HELENA - Montana voters are split over whether the federal government should allow drilling in the Arctic National Wildlife Refuge but believe it is possible to strike a workable compromise between environmental protection and job creation, a recent poll shows.
Of the 625 people polled between April 30 and May 2, 47 percent supported new oil development - including drilling in the Alaskan wildlife refuge - and 46 percent were opposed, for a statistical dead heat, with 7 percent undecided. The question did not mention that President George W. Bush advocated the drilling.
The poll, commissioned by Lee Newspapers and conducted by Mason-Dixon Polling and Research Inc. of Washington, D.C., has a margin of error of 4 percentage points.
Men and women answered the question differently, however. Of the 308 men questioned, 54 percent supported new drilling, while 38 percent opposed it. Women tended to oppose new drilling; of the 317 women questioned, 40 percent supported new drilling and 54 percent were opposed.
Men and women also had different opinions about Bush's environmental policies.
Women were slightly more likely to object to Bush's environmental decisions - with 47 percent opposed and 41 percent in support. Men, on the other hand, were in favor of the president's choices, with 54 percent in support and 38 percent opposed.
Statistically speaking, men and women did agree that it is possible to find a compromise between environmental and business interests. Their combined responses showed 74 percent believe that such give-and-take is possible. Eighteen percent didn't think it could happen and 8 percent weren't sure.

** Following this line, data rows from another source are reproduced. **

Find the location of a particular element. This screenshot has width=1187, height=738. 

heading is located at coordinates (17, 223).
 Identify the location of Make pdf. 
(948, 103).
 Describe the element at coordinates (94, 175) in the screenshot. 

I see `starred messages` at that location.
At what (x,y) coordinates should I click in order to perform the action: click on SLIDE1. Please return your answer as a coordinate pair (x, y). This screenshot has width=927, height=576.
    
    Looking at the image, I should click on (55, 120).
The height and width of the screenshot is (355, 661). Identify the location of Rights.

Nearly one-third of those questioned said they're not sure how the Montana Legislature's revisions to the Montana Environmental Policy Act will affect the environment. Changes to the law include a provision that explicitly states that MEPA, which requires assessment of the environmental impacts of an industrial project, is policy and not substantive law.
Forty-four percent of the respondents said the changes to MEPA will not harm the environment. Twenty-nine percent said the changes will lead to environmental damage, and 27 percent were undecided.